• _WHAT YOU WILL DO_:
Keeping every character intact, repeat the whole listing.

• _RECORDED INFORMATION_:
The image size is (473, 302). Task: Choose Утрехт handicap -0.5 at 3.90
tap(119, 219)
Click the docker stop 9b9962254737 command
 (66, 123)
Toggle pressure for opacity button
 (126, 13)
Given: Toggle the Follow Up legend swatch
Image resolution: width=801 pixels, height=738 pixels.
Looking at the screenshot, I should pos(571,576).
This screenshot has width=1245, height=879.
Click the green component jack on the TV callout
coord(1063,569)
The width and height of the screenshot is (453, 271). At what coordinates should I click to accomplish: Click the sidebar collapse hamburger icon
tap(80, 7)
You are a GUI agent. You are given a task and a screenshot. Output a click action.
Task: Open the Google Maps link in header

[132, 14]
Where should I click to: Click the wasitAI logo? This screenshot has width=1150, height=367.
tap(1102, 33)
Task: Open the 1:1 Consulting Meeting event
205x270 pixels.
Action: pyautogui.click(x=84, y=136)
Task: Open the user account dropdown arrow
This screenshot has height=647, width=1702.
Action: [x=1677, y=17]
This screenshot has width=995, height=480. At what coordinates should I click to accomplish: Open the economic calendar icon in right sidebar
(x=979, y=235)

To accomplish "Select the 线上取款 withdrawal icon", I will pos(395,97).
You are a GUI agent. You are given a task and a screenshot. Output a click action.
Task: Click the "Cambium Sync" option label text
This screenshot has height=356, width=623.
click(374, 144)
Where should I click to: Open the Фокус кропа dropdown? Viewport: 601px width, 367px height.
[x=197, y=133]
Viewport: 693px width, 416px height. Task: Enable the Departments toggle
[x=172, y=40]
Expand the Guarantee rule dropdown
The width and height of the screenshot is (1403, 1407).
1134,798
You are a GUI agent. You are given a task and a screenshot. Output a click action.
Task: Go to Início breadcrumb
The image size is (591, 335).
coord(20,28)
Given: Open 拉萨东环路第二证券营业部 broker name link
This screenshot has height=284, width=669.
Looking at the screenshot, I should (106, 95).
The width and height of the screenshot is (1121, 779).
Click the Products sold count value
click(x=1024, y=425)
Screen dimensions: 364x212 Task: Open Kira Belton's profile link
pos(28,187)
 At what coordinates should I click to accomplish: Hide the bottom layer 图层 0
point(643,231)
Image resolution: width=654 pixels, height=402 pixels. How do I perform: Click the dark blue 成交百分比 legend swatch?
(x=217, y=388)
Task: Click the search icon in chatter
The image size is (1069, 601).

• _WRITTEN RESPONSE_:
The image size is (473, 302). Task: Choose Утрехт handicap -0.5 at 3.90
tap(119, 219)
Click the docker stop 9b9962254737 command
 (66, 123)
Toggle pressure for opacity button
 (126, 13)
Given: Toggle the Follow Up legend swatch
Image resolution: width=801 pixels, height=738 pixels.
Looking at the screenshot, I should pos(571,576).
This screenshot has width=1245, height=879.
Click the green component jack on the TV callout
coord(1063,569)
The width and height of the screenshot is (453, 271). At what coordinates should I click to accomplish: Click the sidebar collapse hamburger icon
tap(80, 7)
You are a GUI agent. You are given a task and a screenshot. Output a click action.
Task: Open the Google Maps link in header

[132, 14]
Where should I click to: Click the wasitAI logo? This screenshot has width=1150, height=367.
tap(1102, 33)
Task: Open the 1:1 Consulting Meeting event
205x270 pixels.
Action: pyautogui.click(x=84, y=136)
Task: Open the user account dropdown arrow
This screenshot has height=647, width=1702.
Action: [x=1677, y=17]
This screenshot has width=995, height=480. At what coordinates should I click to accomplish: Open the economic calendar icon in right sidebar
(x=979, y=235)

To accomplish "Select the 线上取款 withdrawal icon", I will pos(395,97).
You are a GUI agent. You are given a task and a screenshot. Output a click action.
Task: Click the "Cambium Sync" option label text
This screenshot has height=356, width=623.
click(374, 144)
Where should I click to: Open the Фокус кропа dropdown? Viewport: 601px width, 367px height.
[x=197, y=133]
Viewport: 693px width, 416px height. Task: Enable the Departments toggle
[x=172, y=40]
Expand the Guarantee rule dropdown
The width and height of the screenshot is (1403, 1407).
1134,798
You are a GUI agent. You are given a task and a screenshot. Output a click action.
Task: Go to Início breadcrumb
The image size is (591, 335).
coord(20,28)
Given: Open 拉萨东环路第二证券营业部 broker name link
This screenshot has height=284, width=669.
Looking at the screenshot, I should (106, 95).
The width and height of the screenshot is (1121, 779).
Click the Products sold count value
click(x=1024, y=425)
Screen dimensions: 364x212 Task: Open Kira Belton's profile link
pos(28,187)
 At what coordinates should I click to accomplish: Hide the bottom layer 图层 0
point(643,231)
Image resolution: width=654 pixels, height=402 pixels. How do I perform: Click the dark blue 成交百分比 legend swatch?
(x=217, y=388)
Task: Click the search icon in chatter
The image size is (1069, 601).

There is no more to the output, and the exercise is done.